> **課題**
クリスマスソングについての文章で名前が挙がっている人物を、すべて書き出しなさい。

そこいらじゅうテーマパークみたいにビカビカしています。
それだけで、なんだかうきうきする。

街では流されることのないであろう、好きなクリスマスソングがあります。Wild Man Fischer & Dr. Dementoの「I'm A Christmas Tree」という曲です。俺、クリスマスツリー。ワイルド・マン・フィッシャーは、フランク・ザッパのプロデュースで世に出た歌う狂気のおじさんです。ストリート・シンガーだったのかな……。ザッパにスカウトされたようなかっこうでデビュー。彼の歌は珍盤として有名だったらしいんですが、いまはSpotifyなどの配信でも聴けます。youtubeにもありました。





いやー、元気になります……。

愛だの恋だのファミリーだのを歌うキラキラのクリスマスソングも好きですが、そんなもんはいっさい度外視して“俺はクリスマスツリー”といってのけるワイルド・マン・フィッシャーのワイルドさは、浮世に疲弊しきった心身へ確実なヒーリング効果をもたらしてくれると同時に最高にたのしくパーティーな気分にもしていただける、すばらしいクリスマス・ソングなのです。あがるー。





この曲の永遠にぐるぐるまわる感じとか。このたのしさ。歌とは、音楽の本質とは一面こういうものであるよなーと力技でわからせてくれます。ワイルド・マン・フィッシャーの英語はシンプルなフレーズの繰り返しが多く、すぐに口ずさめます。日本で習うところの中学英語くらい。でも意味はよくわからないものが多い。彼は意味の世界ではなく、メロディの世界に住んでいた人なのではないか。

(抽出レコード)
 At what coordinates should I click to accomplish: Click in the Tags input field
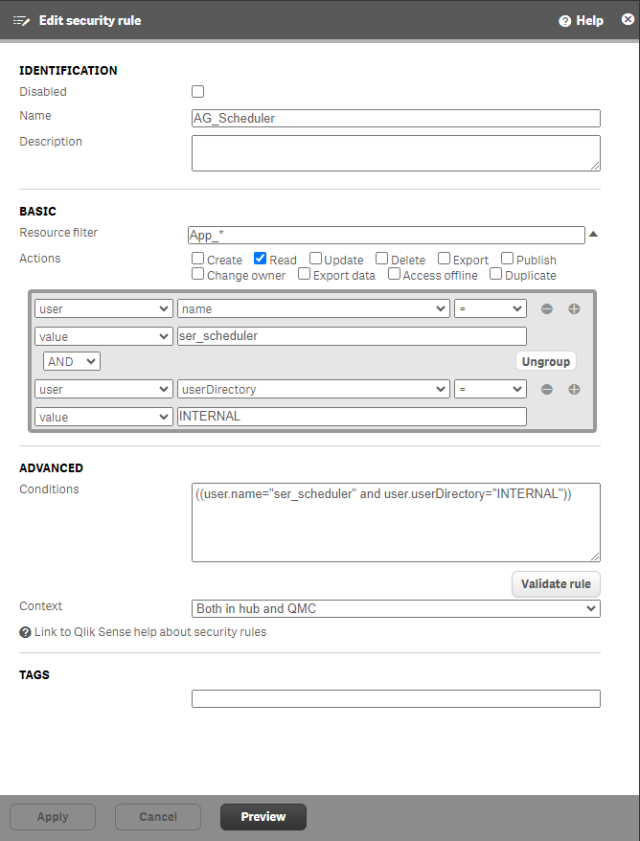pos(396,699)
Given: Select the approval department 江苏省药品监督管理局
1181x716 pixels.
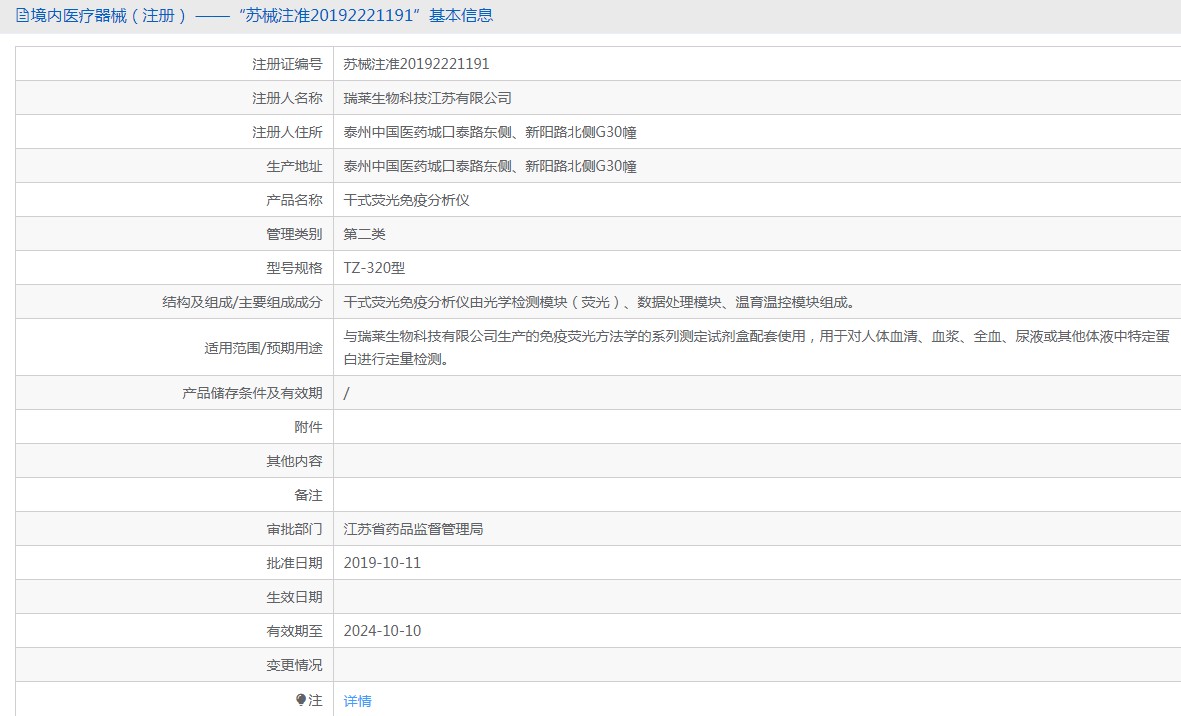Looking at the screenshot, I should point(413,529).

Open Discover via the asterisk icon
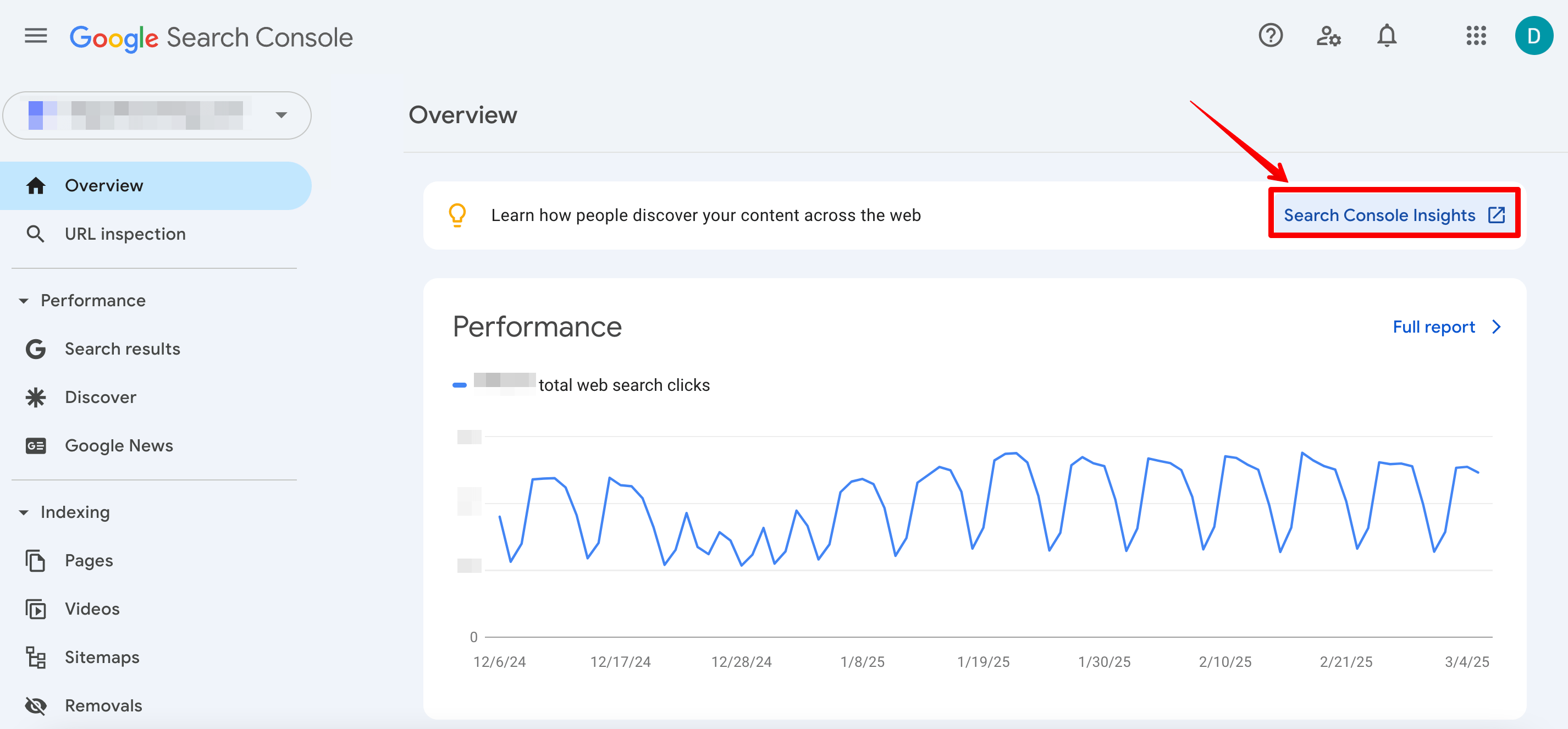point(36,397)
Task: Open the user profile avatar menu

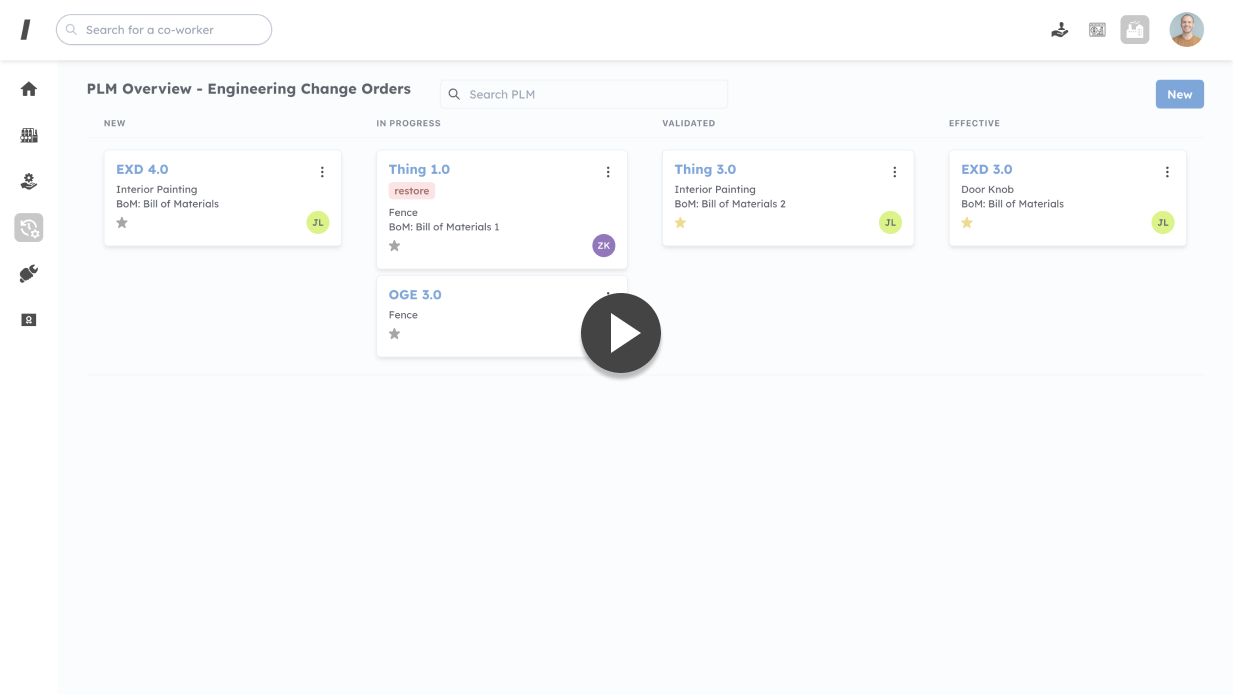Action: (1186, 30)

> **解答**
- ワイルド・マン・フィッシャー（Wild Man Fischer）
- Dr. Demento
- フランク・ザッパ